■ **YOUR TASK**
Give again exactly the lines that run from the start of the records to the line holding "Given: Toggle Receipt", both ends counted. Do not include the pictures.

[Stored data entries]

⟨

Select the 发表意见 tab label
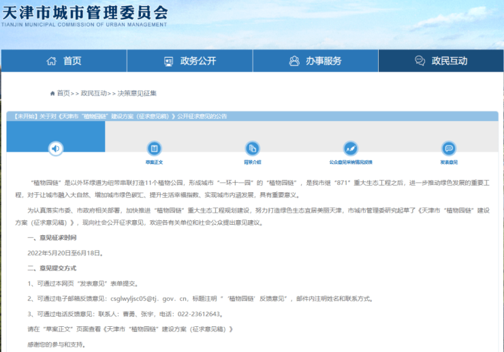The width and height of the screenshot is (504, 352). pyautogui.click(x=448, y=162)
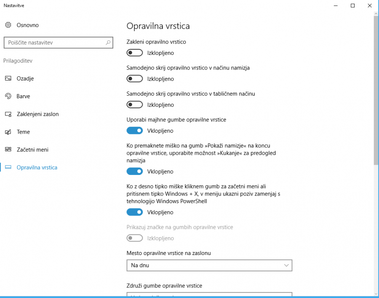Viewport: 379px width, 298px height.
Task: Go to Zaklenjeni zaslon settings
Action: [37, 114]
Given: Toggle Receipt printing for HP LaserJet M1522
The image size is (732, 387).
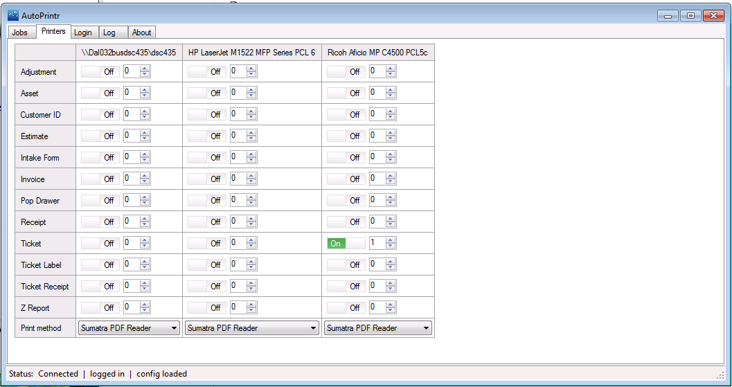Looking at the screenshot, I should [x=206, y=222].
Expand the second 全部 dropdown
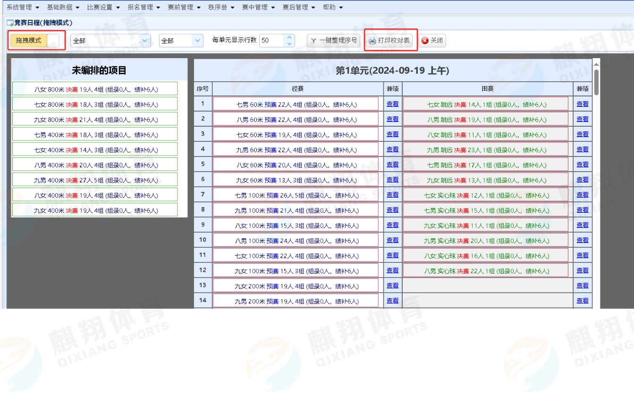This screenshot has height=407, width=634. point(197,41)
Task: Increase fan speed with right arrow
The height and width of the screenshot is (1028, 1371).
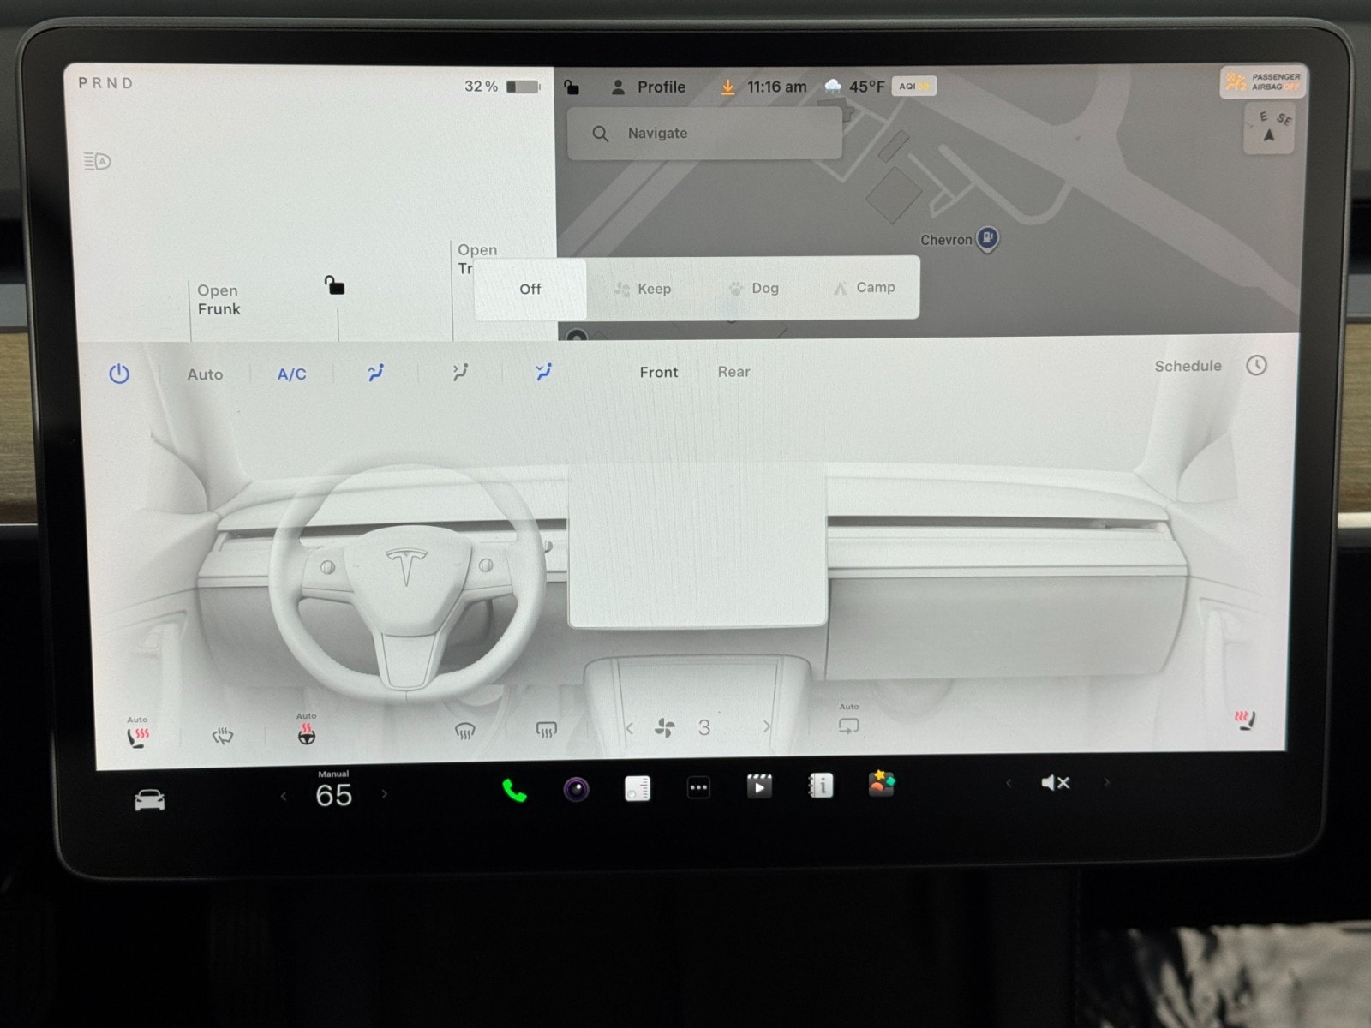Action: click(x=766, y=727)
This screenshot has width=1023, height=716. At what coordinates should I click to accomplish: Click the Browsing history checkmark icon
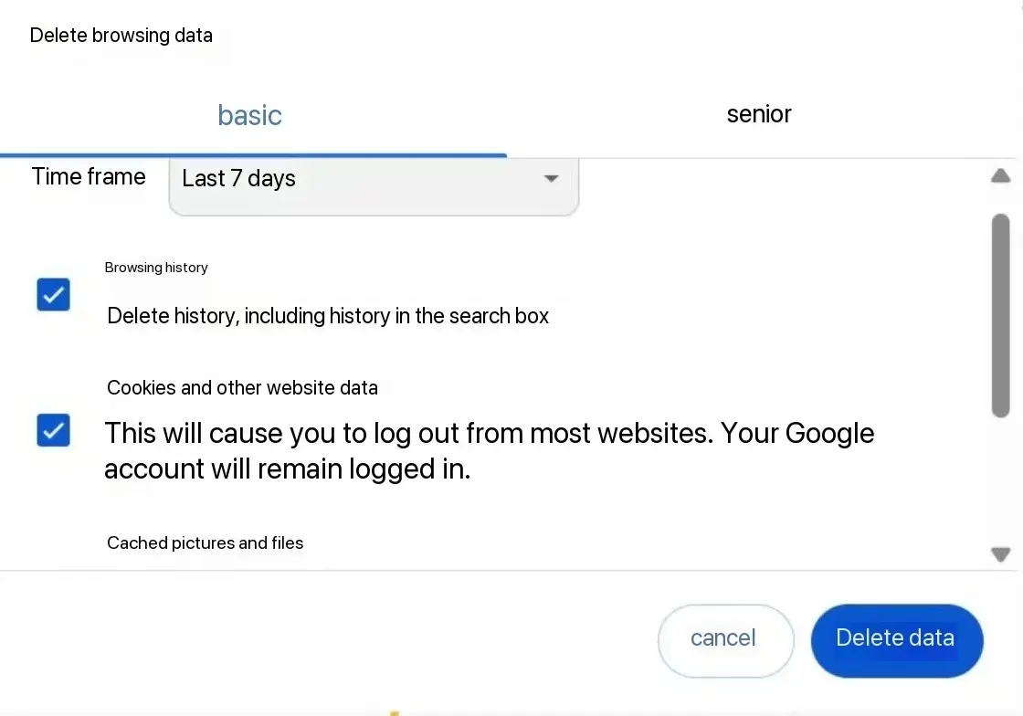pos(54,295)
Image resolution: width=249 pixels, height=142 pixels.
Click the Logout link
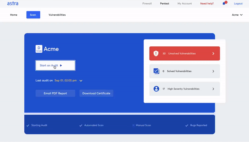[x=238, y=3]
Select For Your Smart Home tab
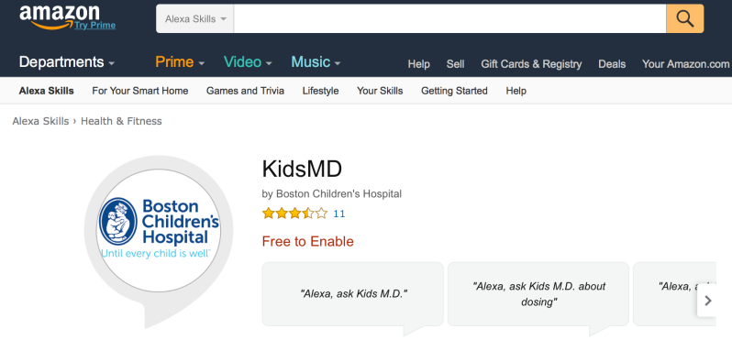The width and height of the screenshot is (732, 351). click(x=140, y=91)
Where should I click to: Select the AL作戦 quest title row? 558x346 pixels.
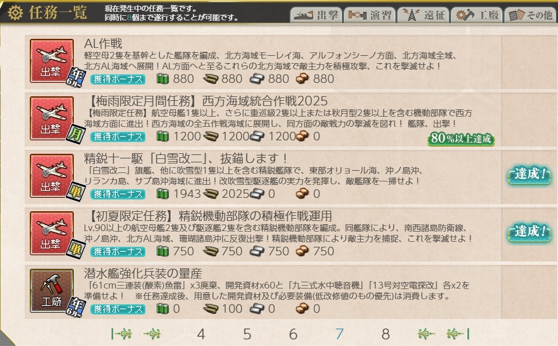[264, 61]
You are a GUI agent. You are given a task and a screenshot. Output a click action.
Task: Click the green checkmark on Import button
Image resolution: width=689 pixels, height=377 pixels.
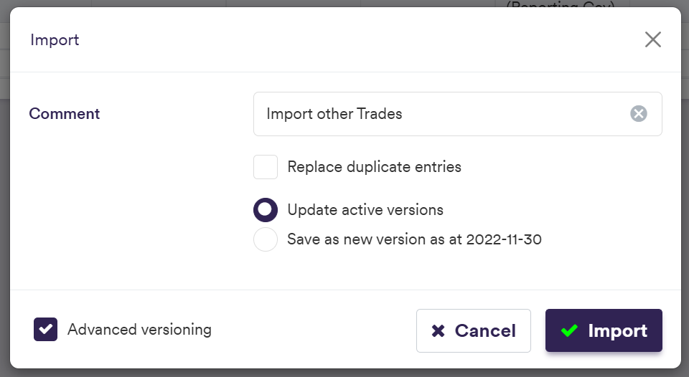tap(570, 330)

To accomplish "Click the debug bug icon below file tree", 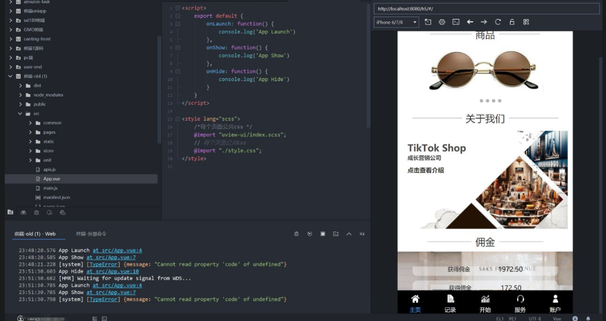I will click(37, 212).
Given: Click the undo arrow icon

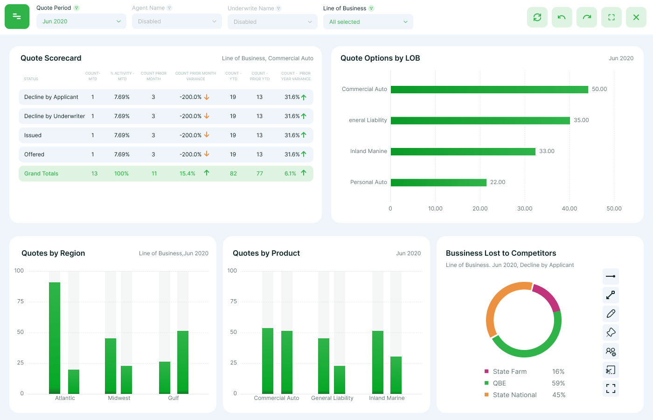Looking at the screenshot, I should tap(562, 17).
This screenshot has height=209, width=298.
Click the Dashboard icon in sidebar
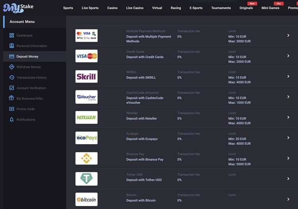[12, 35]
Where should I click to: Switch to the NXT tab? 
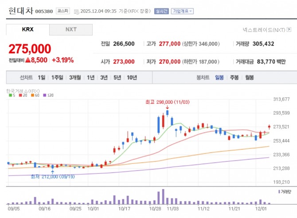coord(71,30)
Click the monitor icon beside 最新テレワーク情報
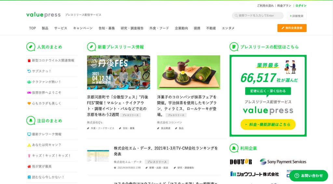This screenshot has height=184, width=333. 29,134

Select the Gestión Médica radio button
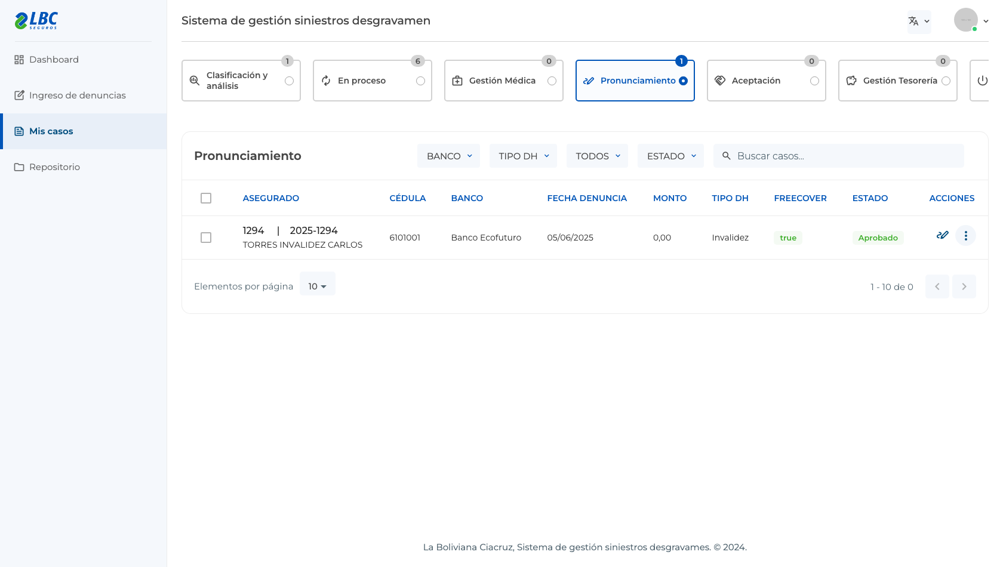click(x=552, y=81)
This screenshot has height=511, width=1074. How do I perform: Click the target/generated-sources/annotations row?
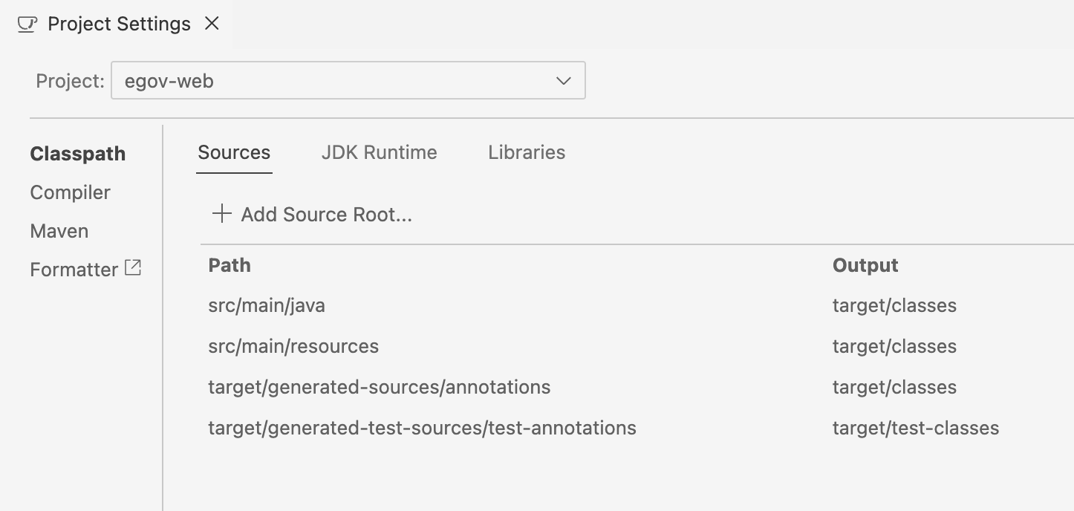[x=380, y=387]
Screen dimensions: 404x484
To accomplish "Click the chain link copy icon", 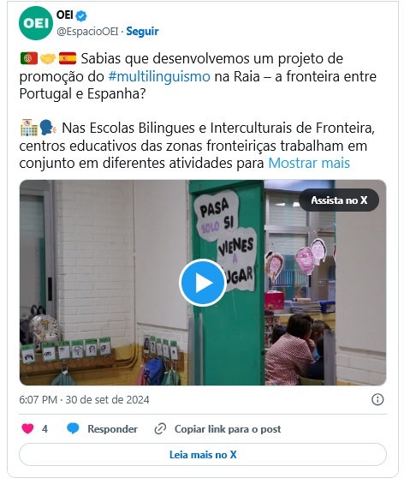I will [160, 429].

⟩

■ **OUTPUT OF THE TASK**
Select the 发表意见 tab label
The width and height of the screenshot is (504, 352). pyautogui.click(x=448, y=162)
Viewport: 379px width, 298px height.
Task: Go to Zaklenjeni zaslon settings
Action: [37, 114]
Given: Toggle Receipt printing for HP LaserJet M1522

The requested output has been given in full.